El creador de contenido conocido como Drew Gooden compartió en su canal de YouTube una experiencia personal que rápidamente se volvió viral: decidió enfrentar a su padre, quien durante años había mostrado rechazo absoluto por los videojuegos, en un desafío pensado para romper prejuicios.
Para lograrlo, Drew invitó a su papá a probar distintos títulos que abarcan desde experiencias narrativas hasta juegos de acción, con la intención de mostrar que no todos son violentos o triviales. Aunque al principio su padre se mostró escéptico y reacio a participar, con el paso de las horas empezó a involucrarse e incluso a disfrutar algunos de los juegos.

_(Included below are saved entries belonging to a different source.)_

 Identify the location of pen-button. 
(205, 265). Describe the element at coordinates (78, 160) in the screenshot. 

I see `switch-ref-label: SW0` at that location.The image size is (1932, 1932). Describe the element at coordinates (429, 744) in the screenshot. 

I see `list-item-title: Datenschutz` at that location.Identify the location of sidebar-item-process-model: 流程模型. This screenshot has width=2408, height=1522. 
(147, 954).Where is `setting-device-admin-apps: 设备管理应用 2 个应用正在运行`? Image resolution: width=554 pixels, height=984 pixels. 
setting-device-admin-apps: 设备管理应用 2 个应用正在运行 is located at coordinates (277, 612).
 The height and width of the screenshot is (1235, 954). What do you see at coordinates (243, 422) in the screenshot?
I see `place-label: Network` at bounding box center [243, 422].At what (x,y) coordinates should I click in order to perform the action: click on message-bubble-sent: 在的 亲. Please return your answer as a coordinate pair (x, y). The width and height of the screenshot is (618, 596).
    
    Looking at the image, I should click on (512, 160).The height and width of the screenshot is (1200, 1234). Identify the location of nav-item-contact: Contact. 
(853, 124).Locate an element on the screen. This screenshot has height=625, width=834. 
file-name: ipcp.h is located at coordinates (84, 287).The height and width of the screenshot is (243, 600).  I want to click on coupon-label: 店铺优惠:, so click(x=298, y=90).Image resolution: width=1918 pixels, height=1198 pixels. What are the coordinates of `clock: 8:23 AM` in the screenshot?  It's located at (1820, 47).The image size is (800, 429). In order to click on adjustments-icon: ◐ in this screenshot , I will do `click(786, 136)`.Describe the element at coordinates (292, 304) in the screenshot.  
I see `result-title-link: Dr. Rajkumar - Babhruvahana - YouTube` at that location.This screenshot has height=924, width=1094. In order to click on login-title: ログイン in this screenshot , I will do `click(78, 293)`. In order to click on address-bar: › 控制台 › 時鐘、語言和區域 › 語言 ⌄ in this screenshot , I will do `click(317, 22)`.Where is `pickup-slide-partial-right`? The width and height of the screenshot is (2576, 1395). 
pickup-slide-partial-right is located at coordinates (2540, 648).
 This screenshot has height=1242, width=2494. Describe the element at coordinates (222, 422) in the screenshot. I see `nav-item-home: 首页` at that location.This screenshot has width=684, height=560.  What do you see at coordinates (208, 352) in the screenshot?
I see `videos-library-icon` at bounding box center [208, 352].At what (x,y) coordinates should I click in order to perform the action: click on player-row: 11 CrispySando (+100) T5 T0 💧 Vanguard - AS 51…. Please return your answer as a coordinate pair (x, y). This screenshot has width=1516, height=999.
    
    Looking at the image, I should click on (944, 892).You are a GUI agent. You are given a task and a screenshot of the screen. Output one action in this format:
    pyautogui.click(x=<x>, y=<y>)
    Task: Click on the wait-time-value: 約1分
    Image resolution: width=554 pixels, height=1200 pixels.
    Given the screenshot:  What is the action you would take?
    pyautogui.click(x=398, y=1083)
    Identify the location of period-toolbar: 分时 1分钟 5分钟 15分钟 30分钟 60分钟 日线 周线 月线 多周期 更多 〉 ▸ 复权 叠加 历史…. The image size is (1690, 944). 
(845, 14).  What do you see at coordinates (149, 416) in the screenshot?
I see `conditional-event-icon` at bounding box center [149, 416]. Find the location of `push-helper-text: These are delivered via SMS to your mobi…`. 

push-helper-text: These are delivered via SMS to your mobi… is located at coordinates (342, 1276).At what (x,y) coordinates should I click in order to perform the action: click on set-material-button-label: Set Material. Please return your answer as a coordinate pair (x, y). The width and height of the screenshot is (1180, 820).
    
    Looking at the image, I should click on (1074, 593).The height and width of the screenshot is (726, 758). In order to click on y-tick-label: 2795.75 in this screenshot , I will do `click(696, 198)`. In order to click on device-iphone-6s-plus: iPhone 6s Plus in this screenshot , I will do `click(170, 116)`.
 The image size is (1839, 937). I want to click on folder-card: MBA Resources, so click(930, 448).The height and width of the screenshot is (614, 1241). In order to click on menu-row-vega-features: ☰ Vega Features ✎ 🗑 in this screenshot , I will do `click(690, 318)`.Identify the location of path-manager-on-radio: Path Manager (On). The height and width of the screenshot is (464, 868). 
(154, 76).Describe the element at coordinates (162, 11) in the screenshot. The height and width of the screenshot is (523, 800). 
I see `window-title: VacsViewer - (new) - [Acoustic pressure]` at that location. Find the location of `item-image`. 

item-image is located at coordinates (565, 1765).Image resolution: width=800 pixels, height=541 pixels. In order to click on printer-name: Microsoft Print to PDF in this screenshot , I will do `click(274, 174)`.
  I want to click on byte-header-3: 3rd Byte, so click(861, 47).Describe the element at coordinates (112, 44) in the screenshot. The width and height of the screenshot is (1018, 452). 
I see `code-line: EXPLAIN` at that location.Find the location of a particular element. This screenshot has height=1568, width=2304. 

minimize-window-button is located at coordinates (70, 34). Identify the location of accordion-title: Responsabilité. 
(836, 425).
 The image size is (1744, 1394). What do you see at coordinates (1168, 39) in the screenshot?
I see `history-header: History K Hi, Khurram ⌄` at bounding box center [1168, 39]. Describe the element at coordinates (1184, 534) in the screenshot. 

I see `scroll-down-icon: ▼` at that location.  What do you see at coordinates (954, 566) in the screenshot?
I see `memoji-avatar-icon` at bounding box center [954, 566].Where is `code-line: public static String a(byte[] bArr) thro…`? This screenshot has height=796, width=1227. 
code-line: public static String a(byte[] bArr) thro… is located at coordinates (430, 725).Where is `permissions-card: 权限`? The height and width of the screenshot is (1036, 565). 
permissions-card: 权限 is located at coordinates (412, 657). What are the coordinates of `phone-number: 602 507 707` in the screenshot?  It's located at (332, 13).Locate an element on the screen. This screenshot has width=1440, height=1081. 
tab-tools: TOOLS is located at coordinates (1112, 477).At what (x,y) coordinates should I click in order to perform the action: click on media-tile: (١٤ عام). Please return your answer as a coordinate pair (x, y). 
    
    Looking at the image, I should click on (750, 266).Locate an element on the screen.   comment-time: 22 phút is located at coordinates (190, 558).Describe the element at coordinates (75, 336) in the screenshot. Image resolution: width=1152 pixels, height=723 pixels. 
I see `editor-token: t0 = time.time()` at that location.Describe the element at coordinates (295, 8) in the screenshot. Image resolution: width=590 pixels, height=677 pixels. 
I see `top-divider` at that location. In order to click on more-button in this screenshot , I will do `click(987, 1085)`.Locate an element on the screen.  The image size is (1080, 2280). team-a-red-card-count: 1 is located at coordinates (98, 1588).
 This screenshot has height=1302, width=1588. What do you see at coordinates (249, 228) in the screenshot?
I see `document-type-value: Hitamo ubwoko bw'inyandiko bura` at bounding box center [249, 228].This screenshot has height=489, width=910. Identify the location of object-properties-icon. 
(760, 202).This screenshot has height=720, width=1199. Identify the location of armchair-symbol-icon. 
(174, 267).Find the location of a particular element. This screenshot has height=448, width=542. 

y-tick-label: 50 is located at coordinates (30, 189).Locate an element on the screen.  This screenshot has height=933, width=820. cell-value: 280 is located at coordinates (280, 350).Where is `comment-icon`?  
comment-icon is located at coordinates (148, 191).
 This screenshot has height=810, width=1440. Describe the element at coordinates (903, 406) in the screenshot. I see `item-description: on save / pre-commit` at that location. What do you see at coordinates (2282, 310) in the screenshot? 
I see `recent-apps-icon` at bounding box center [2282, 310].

El youtuber relató que esta actividad sirvió no sólo como un acercamiento generacional, sino también como una forma de reconciliación emocional, pues ambos compartieron tiempo de calidad que les permitió dialogar sobre sus diferencias. Al finalizar el reto, el padre de Drew admitió que los videojuegos podían tener valor creativo y ser un pasatiempo válido, cambiando su opinión que durante décadas había sido negativa.
La historia ha sido bien recibida por la comunidad, que la ha destacado como un ejemplo de cómo el diálogo y la empatía pueden superar estigmas en torno a la cultura gamer.